Hamuru yoğuracağınız kapta ılık suyu ve tuzu karıştırın. Elediğiniz unu yavaş yavaş ilave ederek sert bir hamur elde edene kadar yoğurun. Bu hamuru üstünü nemli bir bezle kapatın ve yarım saat dinlendirin. İç harcını hazırlamak için; soğan, kabak, havuç ve maydanozu ince ince doğrayın. Soğanı tuzla biraz ovaladıktan sonra bütün malzemeleri karıştırın. Dinlendirdiğiniz hamuru 12 eşit parçaya bölün. Her bir parçayı avucunuzla yuvarlayın ve bir tatlı tabağı büyüklüğünde açın. Açtığınız hamurun içine sebzeli harcı koyarak yarım ay şeklinde kapatın. Vegan yağlı kağıt yerleştirdiğiniz tepsinize hazırladığınız kapalı lahmacunları dizin. Az un ile karıştırdığınız suyu üzerlerine sürerek nemlendirin.

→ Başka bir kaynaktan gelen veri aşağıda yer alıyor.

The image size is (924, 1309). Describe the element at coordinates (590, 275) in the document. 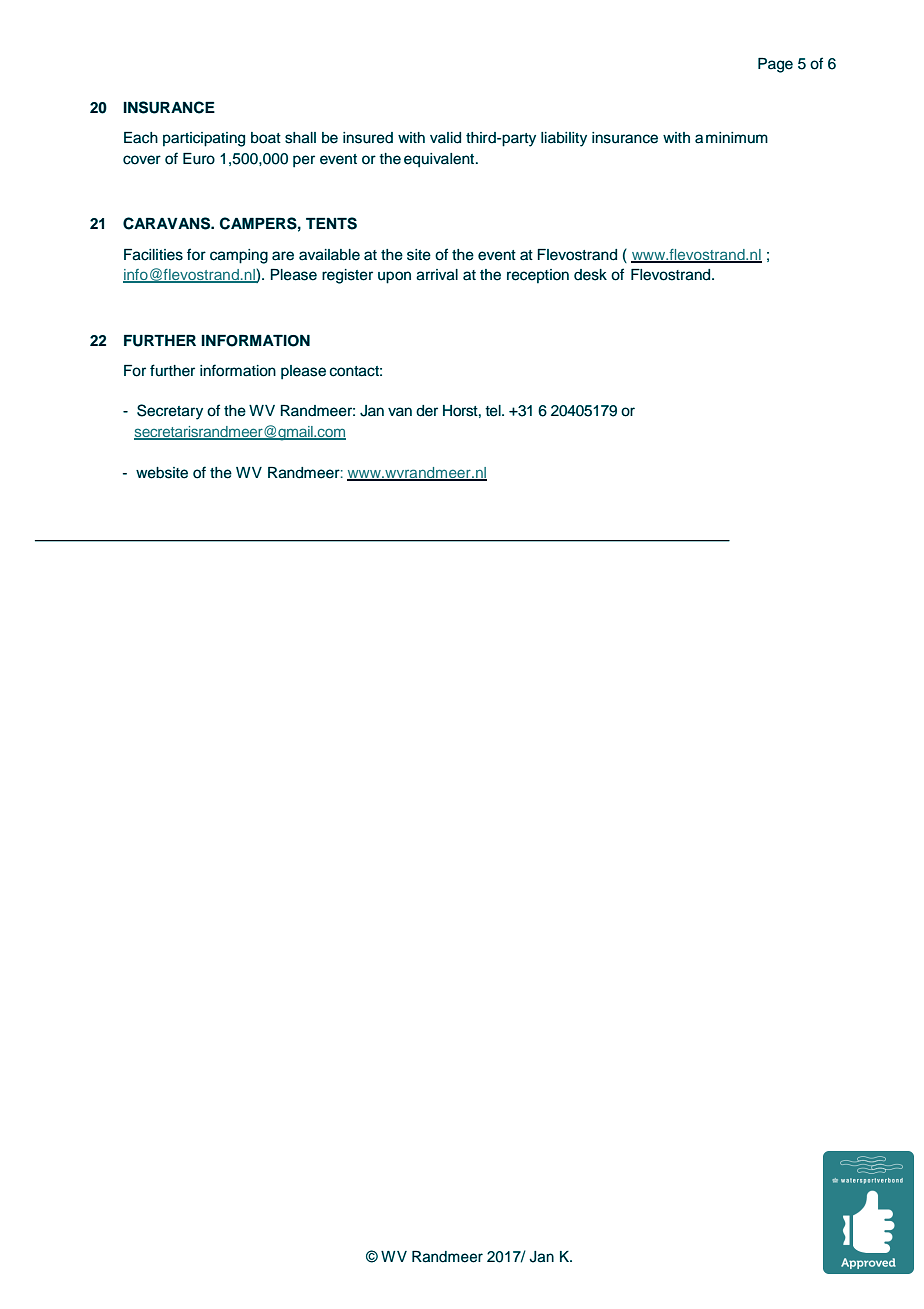

I see `desk` at that location.
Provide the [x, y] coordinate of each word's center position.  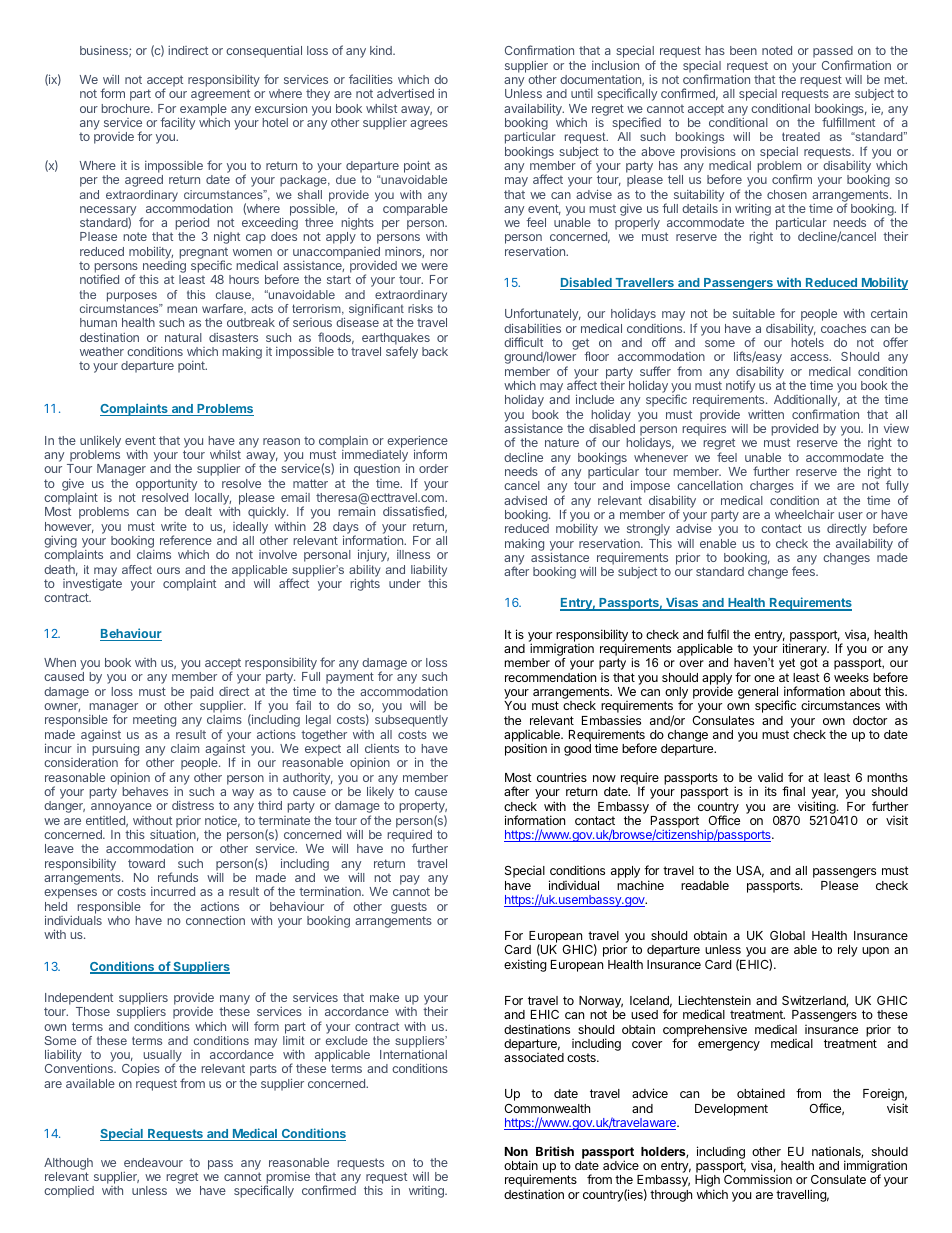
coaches [843, 328]
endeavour [153, 1162]
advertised [405, 93]
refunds [178, 877]
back [435, 351]
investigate [92, 586]
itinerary [806, 651]
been [743, 50]
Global [787, 935]
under [405, 583]
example [202, 111]
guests [409, 908]
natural [183, 337]
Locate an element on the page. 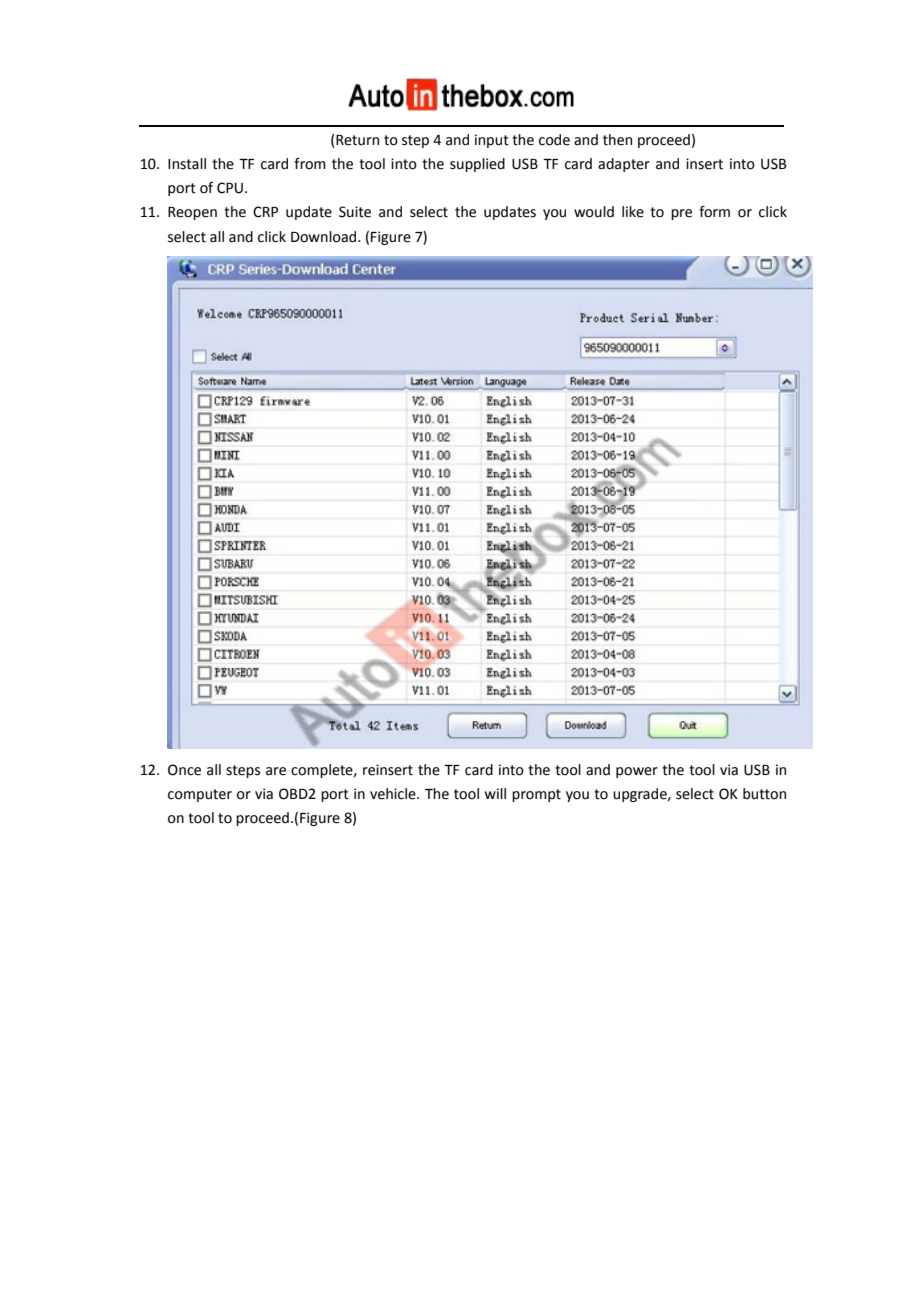 The width and height of the page is (924, 1308). are is located at coordinates (276, 771).
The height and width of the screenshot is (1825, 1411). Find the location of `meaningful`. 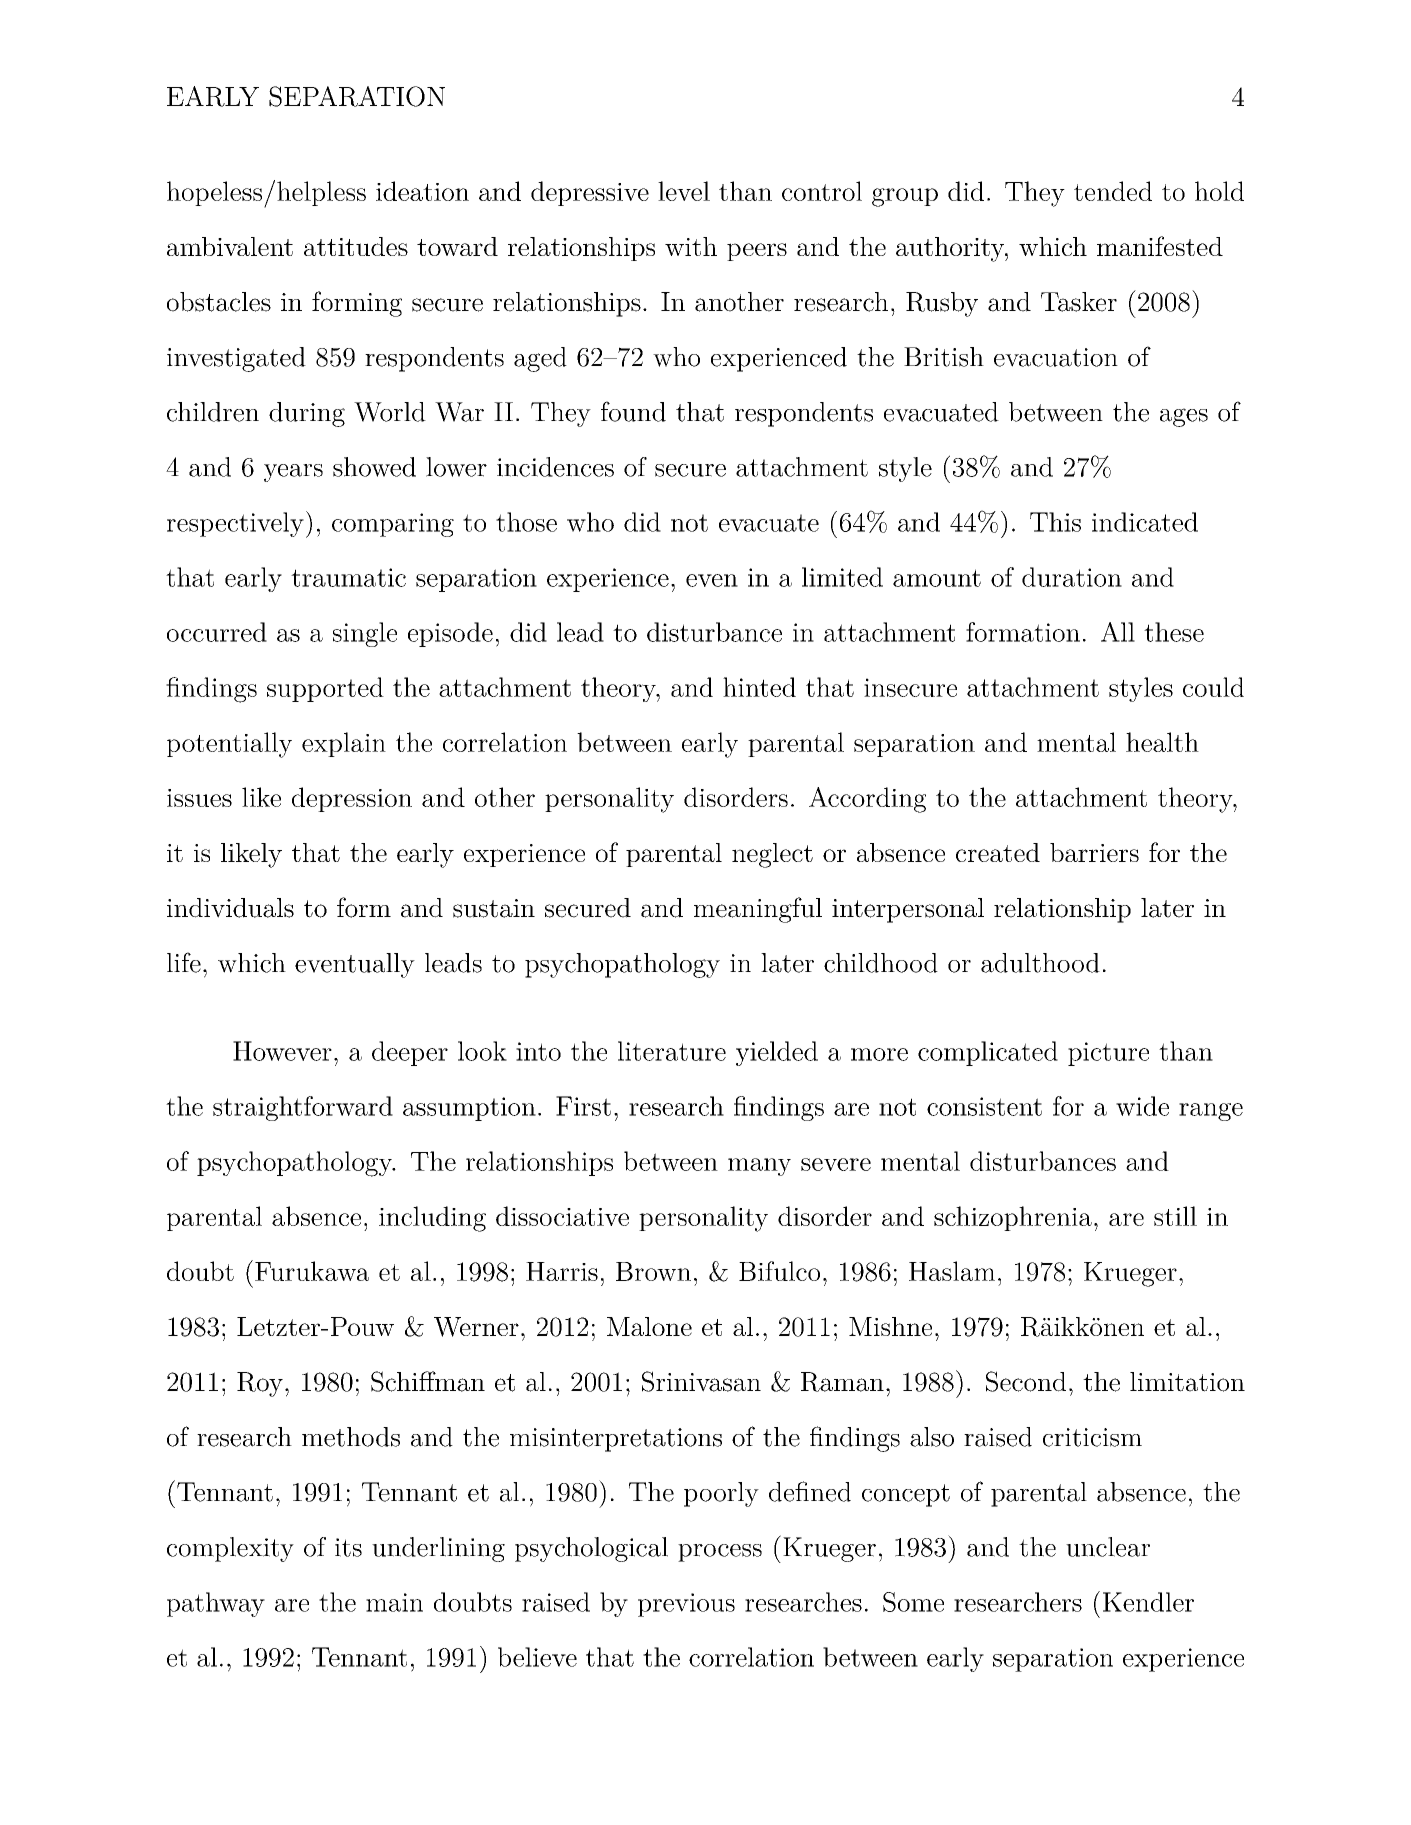

meaningful is located at coordinates (758, 910).
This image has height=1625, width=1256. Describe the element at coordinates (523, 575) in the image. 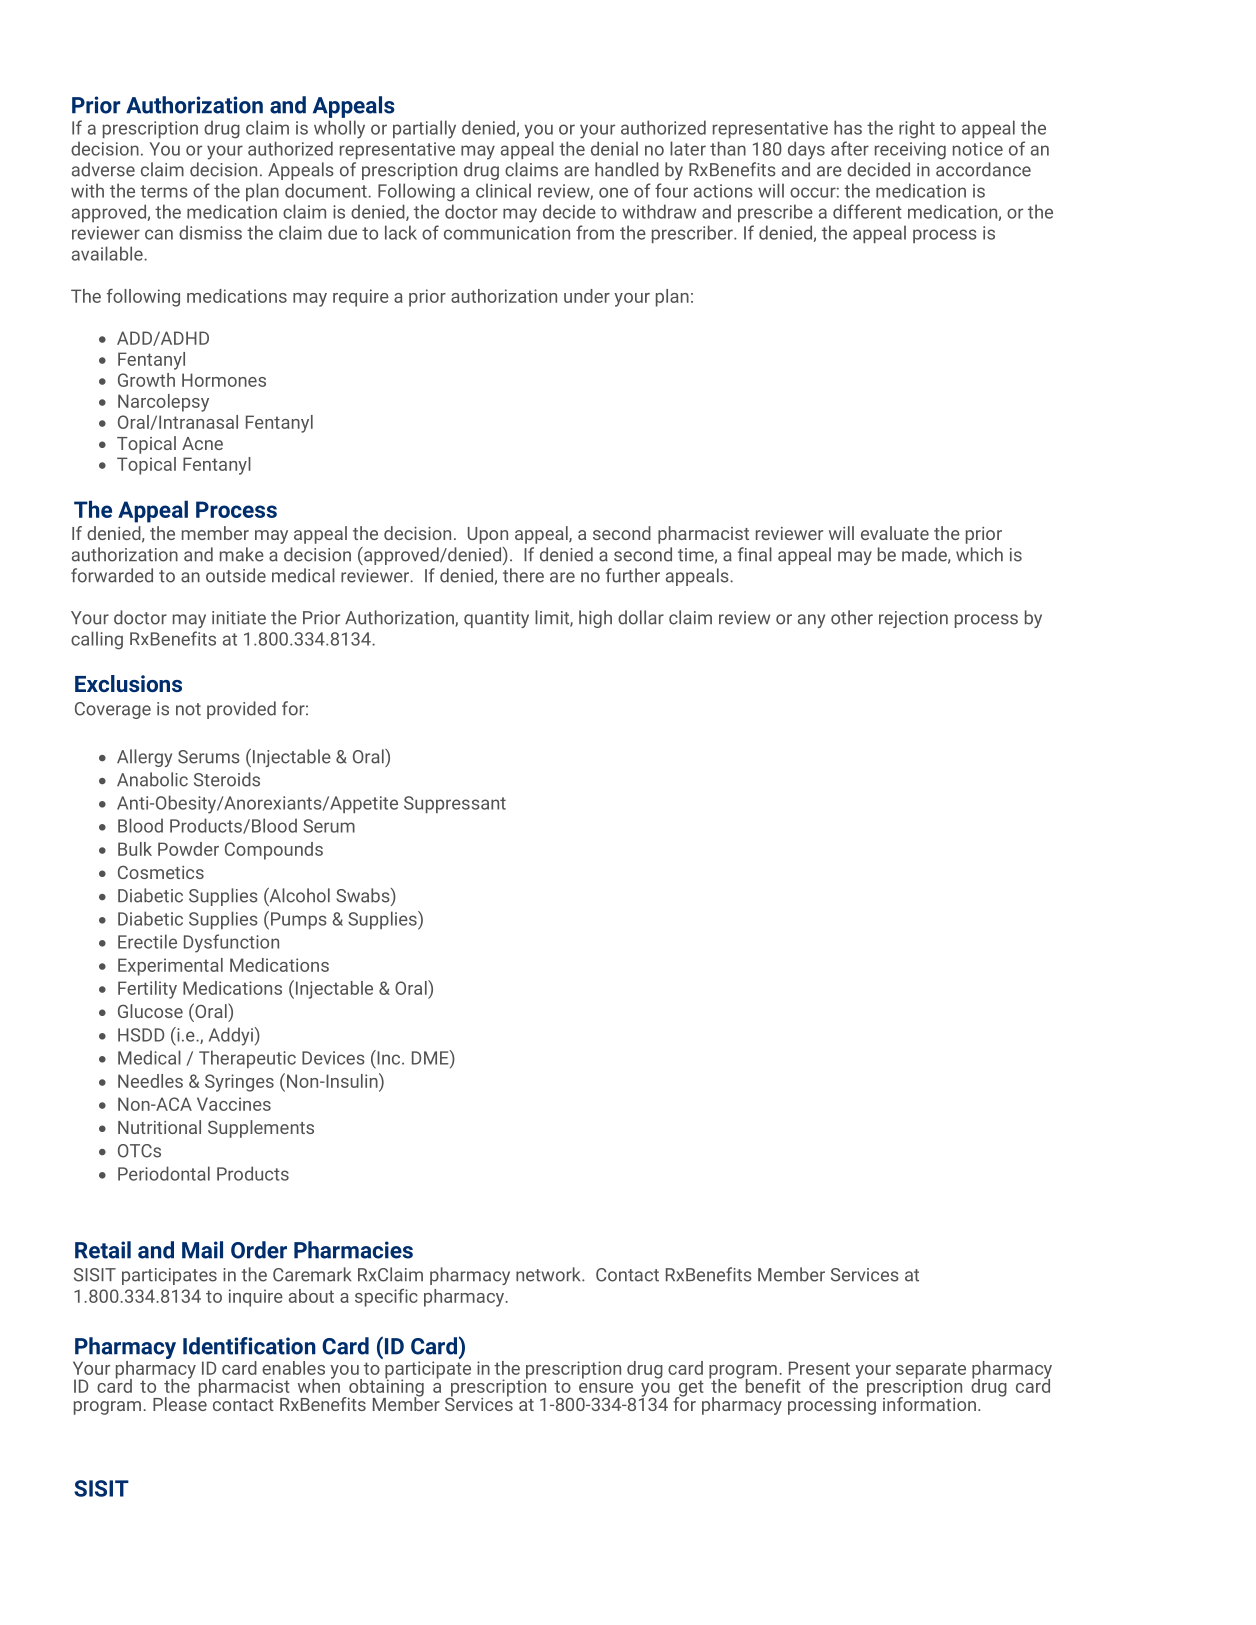

I see `there` at that location.
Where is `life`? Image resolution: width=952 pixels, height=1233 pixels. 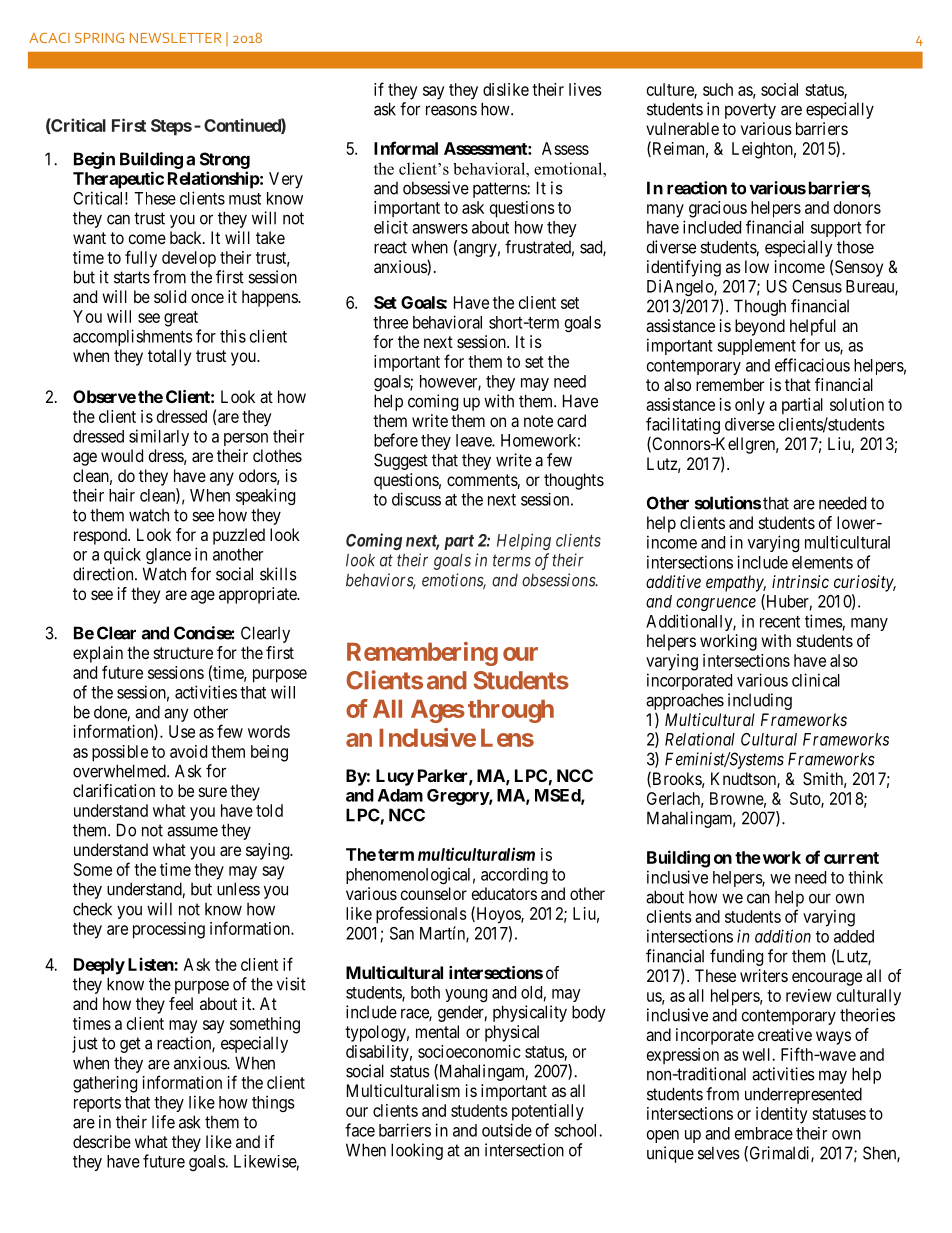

Daha önce 200°  iyice ısıttığınız fırına tepsiyi yerleştirin. 10 dakika geçtikten sonra fırını sadece alt ayarına getirin ve 20 dakika bu ayarda pişirin. Tekrar alt üst ayarına getirip üzerleri kızarıncaya kadar pişirin. Toplamda 45 dakikada kapalı lahmacunuz hazır. Tepsiyi fırından çıkarın. Göreceksiniz lahmacunlar çok sert gözüküyor. Hemen lahmacunları borcama alarak üzerlerine vegan margarin veya bitkisel katı yağ sürün. Üzerlerini nemli bir bezle kapatarak ortalama yarım saat dinlendirin. (veganmutfak.com)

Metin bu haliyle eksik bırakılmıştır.